* **TRY IT**
Print only the lines from the one with "Viewport: 412px width, 166px height." through the end of the data, exactly, and please omit pictures.

Start of THE INPUT

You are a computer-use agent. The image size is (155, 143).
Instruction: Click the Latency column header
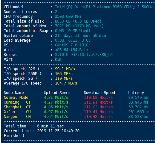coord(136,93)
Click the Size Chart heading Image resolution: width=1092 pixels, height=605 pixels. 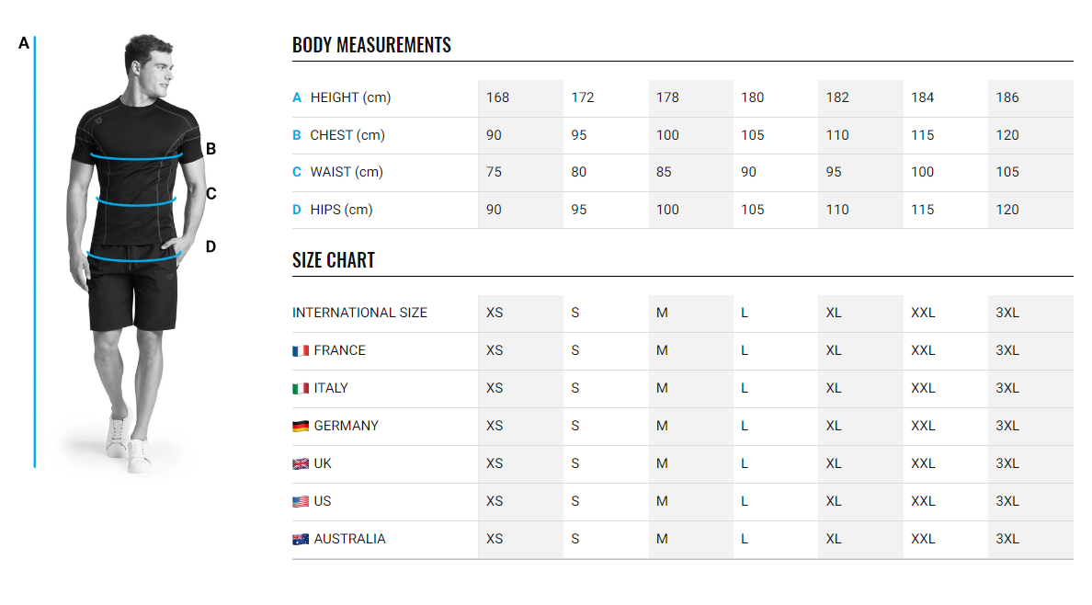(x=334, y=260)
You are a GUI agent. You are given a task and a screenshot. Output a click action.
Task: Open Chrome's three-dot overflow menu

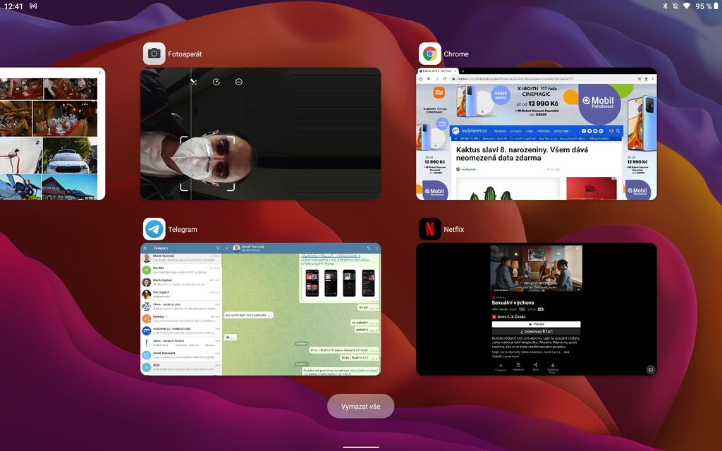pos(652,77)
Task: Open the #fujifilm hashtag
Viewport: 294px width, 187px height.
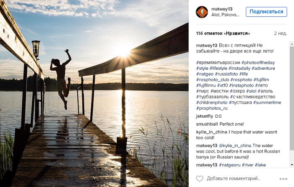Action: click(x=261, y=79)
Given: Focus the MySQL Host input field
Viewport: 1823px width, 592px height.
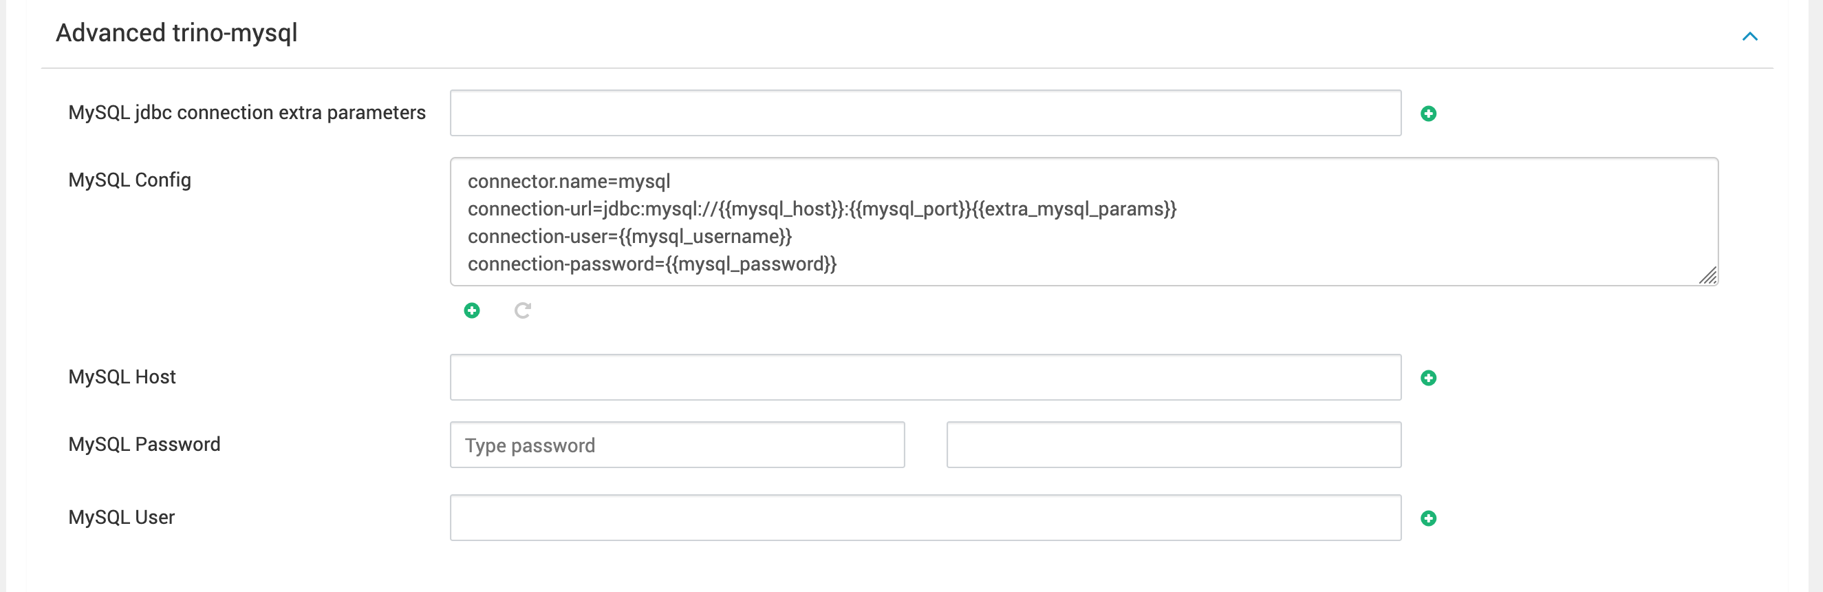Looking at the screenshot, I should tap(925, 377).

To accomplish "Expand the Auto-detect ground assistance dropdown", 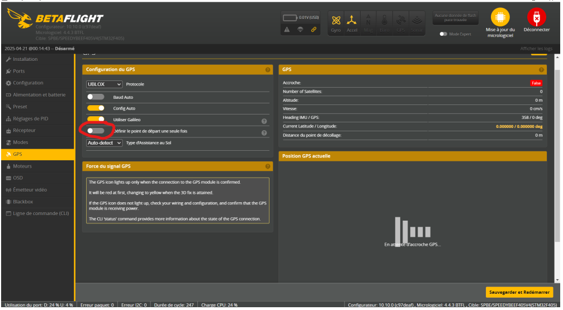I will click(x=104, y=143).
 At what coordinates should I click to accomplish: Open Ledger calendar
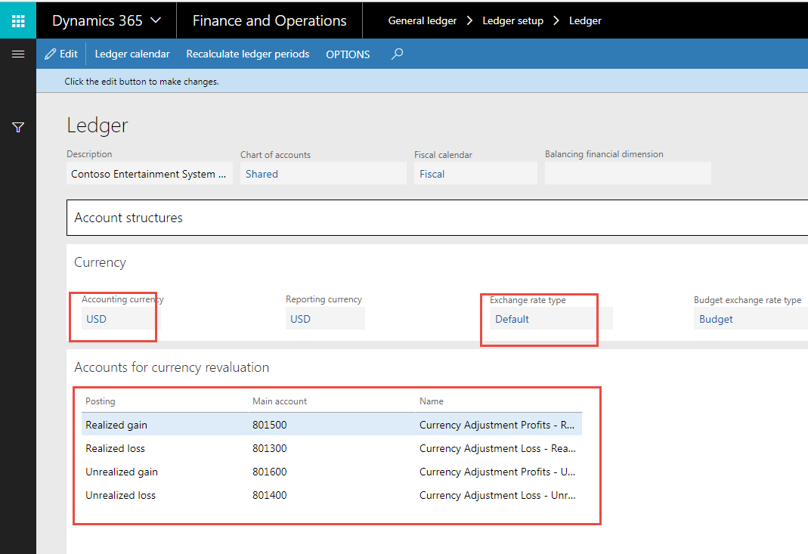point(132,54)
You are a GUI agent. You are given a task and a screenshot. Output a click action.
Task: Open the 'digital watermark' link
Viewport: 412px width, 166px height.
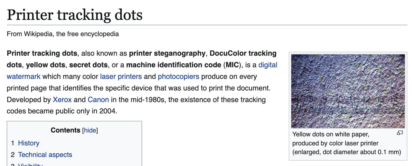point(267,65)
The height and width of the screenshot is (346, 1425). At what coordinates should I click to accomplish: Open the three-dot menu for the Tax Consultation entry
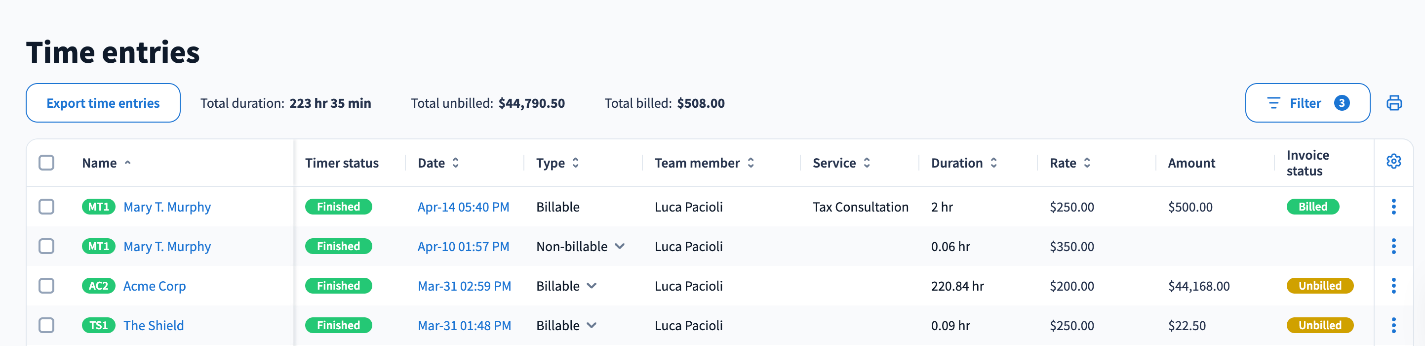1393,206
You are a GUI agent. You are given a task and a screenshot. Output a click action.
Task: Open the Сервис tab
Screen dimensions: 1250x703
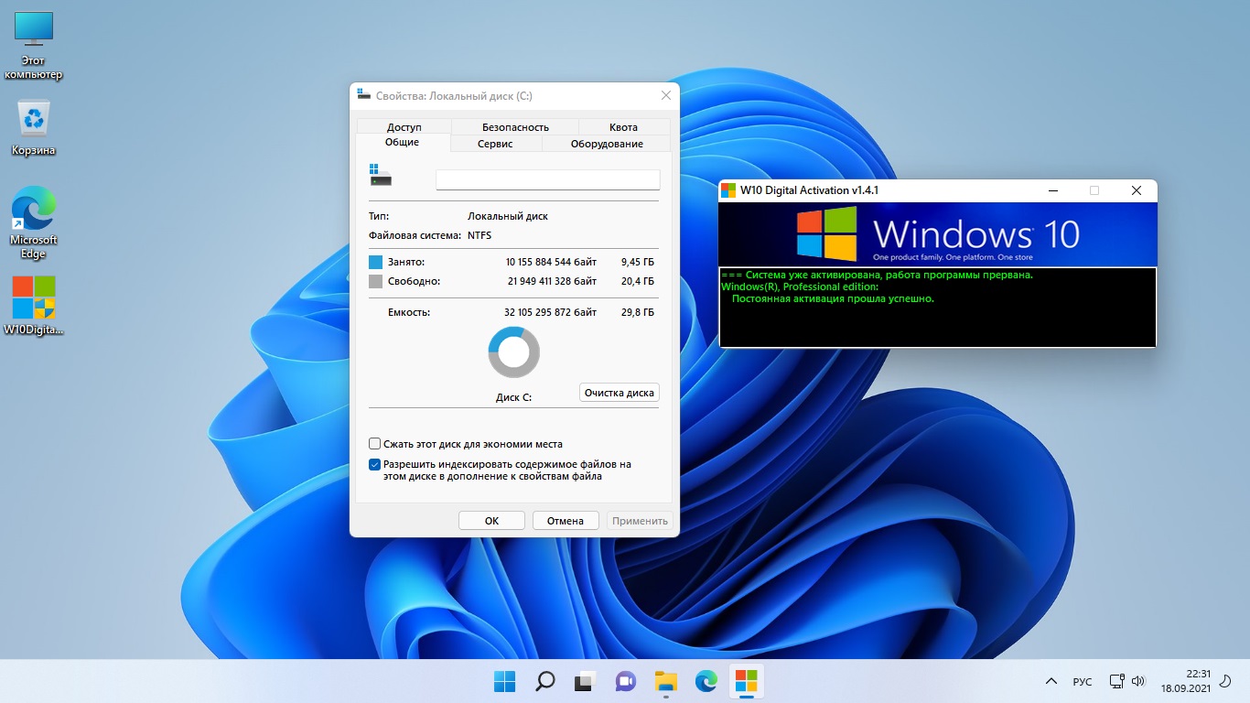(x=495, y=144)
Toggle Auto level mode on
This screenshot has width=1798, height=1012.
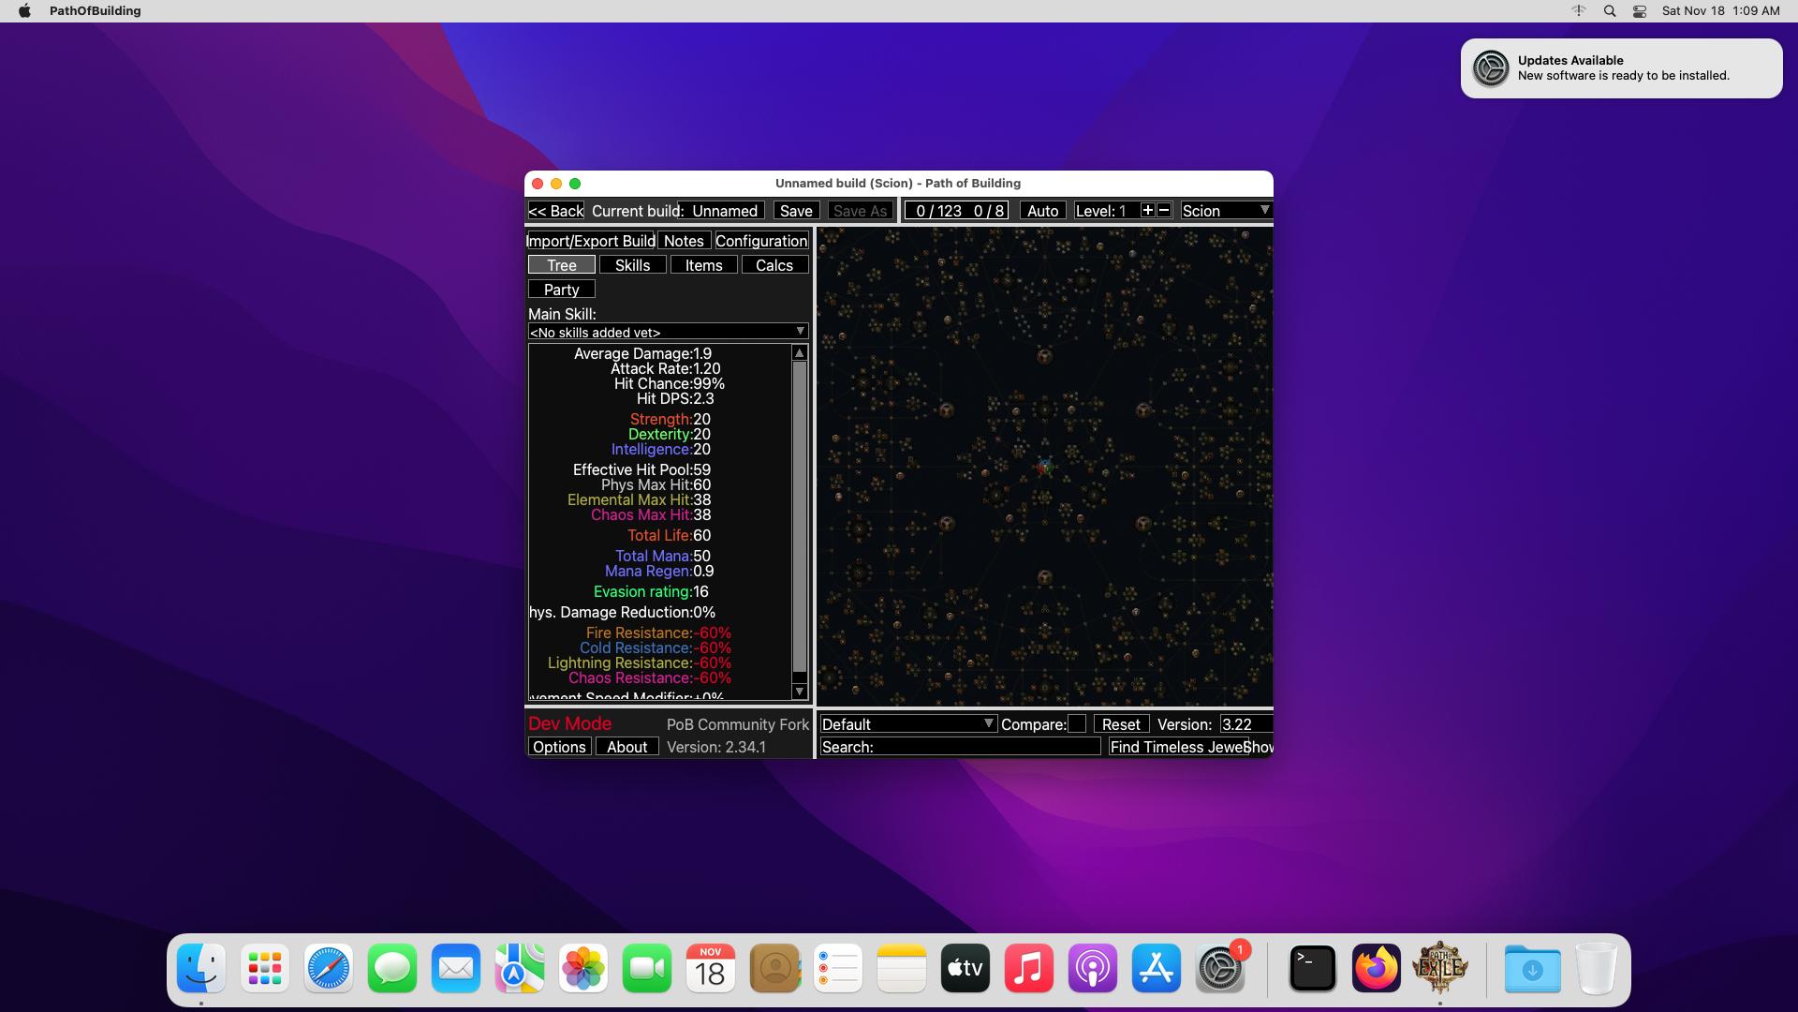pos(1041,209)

End of THE INPUT

* **RESPONSE**
Viewport: 412px width, 166px height.
point(267,65)
The height and width of the screenshot is (346, 1425). At what coordinates should I click to accomplish: Open the three-dot menu for the Tax Consultation entry
1393,206
You are a GUI agent. You are given a task and a screenshot. Output a click action.
Task: Open the Сервис tab
Screen dimensions: 1250x703
(x=495, y=144)
Toggle Auto level mode on
This screenshot has width=1798, height=1012.
pos(1041,209)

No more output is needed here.